▶ WHAT YOU WILL DO
When the line containing "Task: Run the Accessibility Investigate check" appears in the entries below, begin printing there and stop after the line containing "Task: Open notifications bell in status bar"; print each of those lines exactly and no other line.

▶ GIVEN RECORDS
══════════
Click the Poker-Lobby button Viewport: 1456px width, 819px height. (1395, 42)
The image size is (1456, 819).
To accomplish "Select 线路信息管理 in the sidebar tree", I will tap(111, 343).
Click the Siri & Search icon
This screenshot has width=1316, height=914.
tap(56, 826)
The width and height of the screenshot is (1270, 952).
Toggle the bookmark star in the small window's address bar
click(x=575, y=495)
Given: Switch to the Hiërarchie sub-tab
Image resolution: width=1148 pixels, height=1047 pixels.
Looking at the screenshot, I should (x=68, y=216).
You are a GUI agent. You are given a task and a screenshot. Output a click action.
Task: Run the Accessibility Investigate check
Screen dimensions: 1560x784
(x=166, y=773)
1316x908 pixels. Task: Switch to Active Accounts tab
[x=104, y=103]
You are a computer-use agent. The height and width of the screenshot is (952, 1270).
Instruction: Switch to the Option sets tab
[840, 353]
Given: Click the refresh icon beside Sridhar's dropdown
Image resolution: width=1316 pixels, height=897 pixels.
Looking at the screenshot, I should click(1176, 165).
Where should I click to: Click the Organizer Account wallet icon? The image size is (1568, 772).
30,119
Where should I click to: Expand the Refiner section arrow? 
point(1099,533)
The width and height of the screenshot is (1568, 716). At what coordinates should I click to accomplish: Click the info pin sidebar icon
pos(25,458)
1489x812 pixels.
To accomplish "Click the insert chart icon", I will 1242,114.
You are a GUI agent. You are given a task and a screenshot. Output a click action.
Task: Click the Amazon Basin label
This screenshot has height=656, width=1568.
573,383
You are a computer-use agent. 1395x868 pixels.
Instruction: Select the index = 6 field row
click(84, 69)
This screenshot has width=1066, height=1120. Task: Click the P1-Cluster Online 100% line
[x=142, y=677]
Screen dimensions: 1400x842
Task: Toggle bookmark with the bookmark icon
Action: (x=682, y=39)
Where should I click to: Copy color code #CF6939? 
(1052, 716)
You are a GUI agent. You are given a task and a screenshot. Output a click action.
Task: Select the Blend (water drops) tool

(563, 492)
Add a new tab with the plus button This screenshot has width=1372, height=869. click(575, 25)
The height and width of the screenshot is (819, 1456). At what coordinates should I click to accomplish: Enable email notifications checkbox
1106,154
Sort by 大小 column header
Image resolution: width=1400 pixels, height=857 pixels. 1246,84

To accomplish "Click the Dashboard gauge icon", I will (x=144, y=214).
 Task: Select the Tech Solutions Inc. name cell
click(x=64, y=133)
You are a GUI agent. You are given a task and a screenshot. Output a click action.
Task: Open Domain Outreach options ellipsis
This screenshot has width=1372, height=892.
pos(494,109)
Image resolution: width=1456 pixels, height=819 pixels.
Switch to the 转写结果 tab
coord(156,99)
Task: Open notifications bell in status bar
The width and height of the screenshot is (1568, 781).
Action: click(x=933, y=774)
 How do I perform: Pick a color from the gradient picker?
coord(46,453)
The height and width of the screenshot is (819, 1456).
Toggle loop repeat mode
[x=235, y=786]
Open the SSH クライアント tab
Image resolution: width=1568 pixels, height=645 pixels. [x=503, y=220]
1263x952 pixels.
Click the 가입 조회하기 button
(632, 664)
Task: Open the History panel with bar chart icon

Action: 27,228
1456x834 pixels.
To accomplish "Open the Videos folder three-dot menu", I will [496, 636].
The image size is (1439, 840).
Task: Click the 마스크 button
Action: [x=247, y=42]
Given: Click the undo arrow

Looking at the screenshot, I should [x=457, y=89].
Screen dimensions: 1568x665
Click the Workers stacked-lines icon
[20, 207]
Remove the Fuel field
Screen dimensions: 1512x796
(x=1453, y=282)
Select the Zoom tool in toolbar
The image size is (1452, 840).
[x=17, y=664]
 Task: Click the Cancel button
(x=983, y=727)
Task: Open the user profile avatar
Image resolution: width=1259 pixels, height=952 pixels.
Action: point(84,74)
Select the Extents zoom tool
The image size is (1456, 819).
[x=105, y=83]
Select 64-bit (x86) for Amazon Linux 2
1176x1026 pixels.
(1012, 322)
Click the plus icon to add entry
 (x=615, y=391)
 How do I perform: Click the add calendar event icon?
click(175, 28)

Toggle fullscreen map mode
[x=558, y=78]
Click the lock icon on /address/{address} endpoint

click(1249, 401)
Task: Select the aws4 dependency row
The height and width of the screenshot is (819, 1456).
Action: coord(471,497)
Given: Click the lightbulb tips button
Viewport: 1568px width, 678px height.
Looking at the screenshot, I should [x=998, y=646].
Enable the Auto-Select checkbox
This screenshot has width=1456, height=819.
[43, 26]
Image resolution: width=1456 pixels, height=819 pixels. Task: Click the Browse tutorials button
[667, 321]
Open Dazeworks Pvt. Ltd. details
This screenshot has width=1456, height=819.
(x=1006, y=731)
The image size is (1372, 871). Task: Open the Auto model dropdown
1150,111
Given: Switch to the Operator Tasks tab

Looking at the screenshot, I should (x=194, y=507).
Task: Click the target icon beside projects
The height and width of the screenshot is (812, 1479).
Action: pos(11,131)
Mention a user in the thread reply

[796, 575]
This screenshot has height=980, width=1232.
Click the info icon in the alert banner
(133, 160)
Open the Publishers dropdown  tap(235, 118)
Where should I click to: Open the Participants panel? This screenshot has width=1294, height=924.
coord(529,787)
══════════
▶ REPLY
Task: Run the Accessibility Investigate check
Screen dimensions: 1560x784
(x=166, y=773)
1316x908 pixels. Task: Switch to Active Accounts tab
[x=104, y=103]
You are a computer-use agent. The height and width of the screenshot is (952, 1270).
Instruction: Switch to the Option sets tab
[840, 353]
Given: Click the refresh icon beside Sridhar's dropdown
Image resolution: width=1316 pixels, height=897 pixels.
Looking at the screenshot, I should click(1176, 165).
Where should I click to: Click the Organizer Account wallet icon? The image size is (1568, 772).
30,119
Where should I click to: Expand the Refiner section arrow? 
point(1099,533)
The width and height of the screenshot is (1568, 716). At what coordinates should I click to accomplish: Click the info pin sidebar icon
pos(25,458)
1489x812 pixels.
To accomplish "Click the insert chart icon", I will 1242,114.
You are a GUI agent. You are given a task and a screenshot. Output a click action.
Task: Click the Amazon Basin label
This screenshot has height=656, width=1568.
573,383
You are a computer-use agent. 1395x868 pixels.
Instruction: Select the index = 6 field row
click(84, 69)
This screenshot has width=1066, height=1120. Task: Click the P1-Cluster Online 100% line
[x=142, y=677]
Screen dimensions: 1400x842
Task: Toggle bookmark with the bookmark icon
Action: (x=682, y=39)
Where should I click to: Copy color code #CF6939? 
(1052, 716)
You are a GUI agent. You are given a task and a screenshot. Output a click action.
Task: Select the Blend (water drops) tool

(563, 492)
Add a new tab with the plus button This screenshot has width=1372, height=869. click(575, 25)
The height and width of the screenshot is (819, 1456). At what coordinates should I click to accomplish: Enable email notifications checkbox
1106,154
Sort by 大小 column header
Image resolution: width=1400 pixels, height=857 pixels. 1246,84

To accomplish "Click the Dashboard gauge icon", I will (x=144, y=214).
 Task: Select the Tech Solutions Inc. name cell
click(x=64, y=133)
You are a GUI agent. You are given a task and a screenshot. Output a click action.
Task: Open Domain Outreach options ellipsis
This screenshot has width=1372, height=892.
pos(494,109)
Image resolution: width=1456 pixels, height=819 pixels.
Switch to the 转写结果 tab
coord(156,99)
Task: Open notifications bell in status bar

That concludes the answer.